A la reanudación, el Barça confundió las ganas de salir a morder con una verticalidad que llegaba demasiado pronto y que permitió a los de Simeone tejer un par de contraataques que se habrían podido pagar caros. Fueron unos minutos de sufrimiento, de morderse las uñas, porque los azulgranas lo intentaban, pero de forma precipitada y perdiendo balones arriesgados. Esta angustia, que a menudo es el precio a pagar de un equipo que tiene todas las virtudes de la juventud, pero también algunos de sus pecados, se habría podido detener de golpe con el tercero del Barça, que llegó con una rematada de Ferran después de una jugada enredada, pero la acción acabaría siendo anulada por fuera de juego después de la revisión del VAR.
Eric García, expulsado
Había que seguir intentándolo. Lamine Yamal era el faro de todas las jugadas de ataque. Medía, con inteligencia, cuándo era un buen momento para pisar área y esquivar rivales o cuándo era mejor jugar atrás y buscar a un compañero. La estrella azulgrana, sin embargo, empezaba a echar en falta más socios en ataque. No todo podía pasar solo por sus pies. Aunque Ferran estaba haciendo muy buen partido, empezaba a acusar el cansancio y Flick buscó un golpe de efecto con un doble cambio: Rashford y Lewandowski entraron por el valenciano y por Fermín. Vendrían más momentos de sufrimiento, con Koke topando con una gran parada de Joan y con Le Normad enviando un remate fuera acto seguido.

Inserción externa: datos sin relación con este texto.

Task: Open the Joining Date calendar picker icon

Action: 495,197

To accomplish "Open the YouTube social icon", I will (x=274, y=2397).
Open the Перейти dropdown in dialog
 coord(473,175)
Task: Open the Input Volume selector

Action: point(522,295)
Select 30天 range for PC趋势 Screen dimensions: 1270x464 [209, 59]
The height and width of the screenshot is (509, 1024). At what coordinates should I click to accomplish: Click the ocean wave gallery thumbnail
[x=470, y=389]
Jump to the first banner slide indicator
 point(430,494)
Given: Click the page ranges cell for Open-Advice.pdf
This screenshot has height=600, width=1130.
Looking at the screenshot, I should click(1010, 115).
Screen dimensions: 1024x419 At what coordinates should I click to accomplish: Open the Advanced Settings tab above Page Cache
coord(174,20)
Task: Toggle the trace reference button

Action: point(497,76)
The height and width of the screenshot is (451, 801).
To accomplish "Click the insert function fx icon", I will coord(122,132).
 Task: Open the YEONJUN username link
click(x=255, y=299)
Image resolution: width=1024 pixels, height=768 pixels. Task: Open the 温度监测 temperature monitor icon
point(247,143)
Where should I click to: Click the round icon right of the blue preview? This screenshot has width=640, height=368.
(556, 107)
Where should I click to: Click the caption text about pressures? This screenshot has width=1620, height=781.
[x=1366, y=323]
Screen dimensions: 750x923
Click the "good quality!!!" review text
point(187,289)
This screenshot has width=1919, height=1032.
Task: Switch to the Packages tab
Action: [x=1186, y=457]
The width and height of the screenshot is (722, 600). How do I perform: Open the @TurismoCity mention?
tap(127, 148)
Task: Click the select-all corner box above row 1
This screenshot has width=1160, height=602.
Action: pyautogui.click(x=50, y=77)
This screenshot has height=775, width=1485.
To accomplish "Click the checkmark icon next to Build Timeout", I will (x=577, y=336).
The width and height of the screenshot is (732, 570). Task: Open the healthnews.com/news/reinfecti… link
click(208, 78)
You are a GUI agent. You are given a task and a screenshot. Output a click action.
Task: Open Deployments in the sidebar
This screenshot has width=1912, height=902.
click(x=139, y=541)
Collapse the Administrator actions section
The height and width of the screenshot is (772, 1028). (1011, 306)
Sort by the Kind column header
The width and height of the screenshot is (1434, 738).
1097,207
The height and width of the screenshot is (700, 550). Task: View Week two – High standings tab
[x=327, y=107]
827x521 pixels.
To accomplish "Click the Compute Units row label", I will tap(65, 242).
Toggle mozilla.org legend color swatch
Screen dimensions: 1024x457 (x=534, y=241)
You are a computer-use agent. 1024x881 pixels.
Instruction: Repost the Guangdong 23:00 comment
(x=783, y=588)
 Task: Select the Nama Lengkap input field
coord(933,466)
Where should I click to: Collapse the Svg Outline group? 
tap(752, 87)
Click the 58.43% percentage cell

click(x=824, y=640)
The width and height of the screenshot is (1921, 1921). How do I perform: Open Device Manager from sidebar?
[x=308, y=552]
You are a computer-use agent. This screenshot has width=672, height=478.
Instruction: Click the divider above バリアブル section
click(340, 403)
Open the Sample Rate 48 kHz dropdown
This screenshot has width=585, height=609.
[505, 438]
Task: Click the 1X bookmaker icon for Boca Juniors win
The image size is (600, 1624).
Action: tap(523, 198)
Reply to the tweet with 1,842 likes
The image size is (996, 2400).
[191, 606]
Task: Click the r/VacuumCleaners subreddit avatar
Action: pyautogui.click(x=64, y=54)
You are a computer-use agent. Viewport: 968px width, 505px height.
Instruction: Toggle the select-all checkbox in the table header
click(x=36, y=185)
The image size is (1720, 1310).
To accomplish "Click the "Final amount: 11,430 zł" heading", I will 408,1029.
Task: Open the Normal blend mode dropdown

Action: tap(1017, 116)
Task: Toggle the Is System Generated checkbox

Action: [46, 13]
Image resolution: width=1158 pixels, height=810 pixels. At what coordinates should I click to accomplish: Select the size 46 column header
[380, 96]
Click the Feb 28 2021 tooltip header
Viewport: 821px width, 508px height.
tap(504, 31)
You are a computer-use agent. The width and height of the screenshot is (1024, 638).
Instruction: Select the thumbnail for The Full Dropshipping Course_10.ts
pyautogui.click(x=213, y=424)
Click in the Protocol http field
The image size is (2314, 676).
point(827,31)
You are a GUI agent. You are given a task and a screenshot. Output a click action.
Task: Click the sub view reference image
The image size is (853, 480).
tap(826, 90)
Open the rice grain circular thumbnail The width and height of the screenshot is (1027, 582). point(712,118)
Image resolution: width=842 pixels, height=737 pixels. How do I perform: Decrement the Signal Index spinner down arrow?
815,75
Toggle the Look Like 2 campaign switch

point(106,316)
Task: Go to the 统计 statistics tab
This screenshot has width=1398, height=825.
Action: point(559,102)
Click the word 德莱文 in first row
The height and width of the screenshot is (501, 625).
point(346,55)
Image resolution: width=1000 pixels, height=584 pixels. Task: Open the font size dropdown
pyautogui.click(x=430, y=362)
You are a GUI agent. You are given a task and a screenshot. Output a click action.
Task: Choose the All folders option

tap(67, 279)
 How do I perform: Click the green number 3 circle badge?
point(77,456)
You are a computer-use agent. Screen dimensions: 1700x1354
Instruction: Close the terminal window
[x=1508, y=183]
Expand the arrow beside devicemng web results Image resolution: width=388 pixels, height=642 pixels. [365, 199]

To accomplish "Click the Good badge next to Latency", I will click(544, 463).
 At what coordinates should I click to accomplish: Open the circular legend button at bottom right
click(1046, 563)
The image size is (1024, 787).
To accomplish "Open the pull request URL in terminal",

Era el preludio de una pesadilla, porque los peores momentos para el Barça apenas comenzaban. Sorloth, que acababa de saltar al césped, le ganó la posición a Eric con su cuerpo de gigante y el central, al verse superado, agarró ligeramente por la camiseta al noruego. Después de la revisión del VAR, Turpin cambió la amarilla que le había pensado enseñar en primer lugar a Eric por una tarjeta roja que heló el corazón de todo el barcelonismo. Remontar ya parecía imposible, pero los azulgranas, nuevamente con diez jugadores, le pusieron corazón. Araujo, con un cabezazo que salió desviado, disipó la última chispa de fe una eliminatoria decidida por detalles y cruel para el Barça.